> Tasks and exercises:
**A)** Name every person the film summary mentions by name.
**B)** Pick up the film summary after its last sentence and extend it.

The film begins with two unemployed parents obtaining employment in an upcoming theater production. Shortly after returning home, the landlady shows up and demands the rent, but can not collect. She gives them one week, but the theater production does not manifest and the parents again search for work. While they are out, the landlady finds a tenant and puts the children out on the street. They end up dancing for an organ grinder and are saved by a theater manager who puts them on his vaudeville bill. The parents come into a fortune and are reunited by their children at the theater. The film was met with positive reviews and some criticism for its acting and scenario, but the industry had reasons to encourage the success of Edwin Thanhouser's company. A print of the film exists, but it was the subject of nitrate deterioration.
The plot of the film was best convened through a published synopsis in trade which introduced the names of the cast and the backstory. Eugenie Freeman and Paul Temple, marry and have two children, a boy and a girl. The parents have been unemployed, but the film starts with the parents finding work in an upcoming production at a theater. As they return home, they are interrupted by the landlady, Mrs. O'Brien, who demands the rent. The landlady does not car about the family's misfortune and is upset when she cannot collect. She provides one week for the Temple family to pay up.

> Provided material:
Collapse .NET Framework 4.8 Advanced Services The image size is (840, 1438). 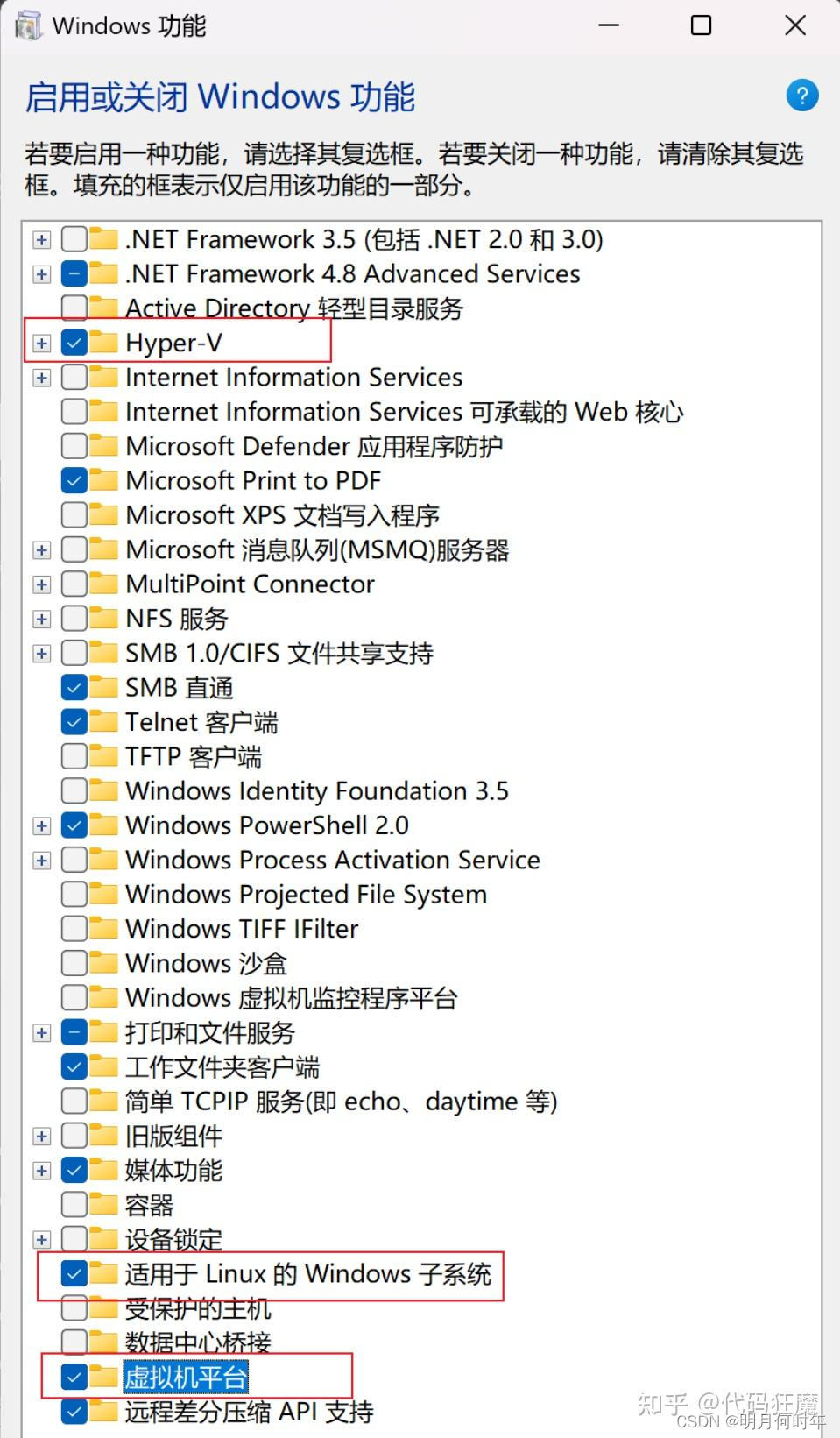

> Answers to the problems:
**A)** Edwin Thanhouser, Eugenie Freeman, Paul Temple, Mrs. O'Brien

**B)**
The production is postponed and the parents are out looking for work when a prospective tenant appears. Mrs. O'Brien shows him the room and he is interested, but does not know what to do with the children. Mrs. O'Brien puts the children out onto the street where they dance to the music played by an organ grinder. The organ grinder earns more money from their dancing and he entices the children to return to his hovel and teaches them to dance. The organ grinder instructs them to dance for money. The children are rescued by a theater manager and finds them a place in the theater program.